Monday, July 26, 2010

Hinzman -- FCA Decision on H&C for war resisters

CanLII - 2010 FCA 177 (CanLII):

Key Quotation:
[39] My conclusion should not be seen as altering the discretion of
officers making decisions on section 25 applications, nor as giving the
appellants a “right to a particular outcome or to the application of a
particular legal test” (Suresh v. Canada (Minister of Citizenship and
Immigration), 2002 SCC 1 (CanLII), 2002 SCC 1; [2002] 1 S.C.R. 3).

[40] However, the H&C Officer had the duty to look at all of the
appellants’ personal circumstances, including Mr. Hinzman’s beliefs and
motivations, before determining if there were sufficient reasons to make a
positive H&C decision (ibidem, Chapter 5, section 11.3). She did not.
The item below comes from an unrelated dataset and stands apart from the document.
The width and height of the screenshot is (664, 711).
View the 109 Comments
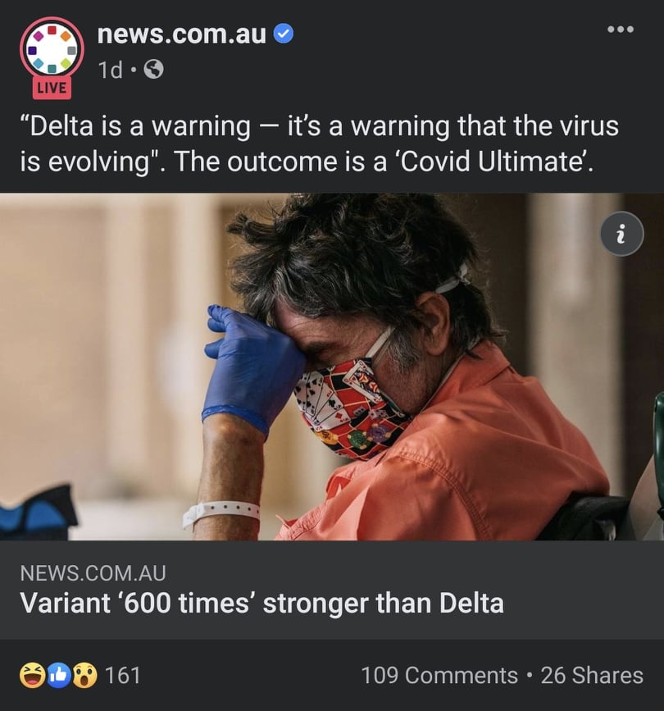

Had
the Applications Judge addressed the appellants’ ground of complaint, as stated
at paragraph 57 of his Reasons, I am convinced that he would have concluded as I
do and found that the H&C decision was significantly flawed and therefore
unreasonable.

[41] Consequently, I propose to allow the appeal and,
rendering the judgment that the Federal Court ought to have rendered, I would
set aside the decision of the Officer denying the appellants’ H&C
application and I would refer the application back for redetermination by a
different officer in accordance with these reasons.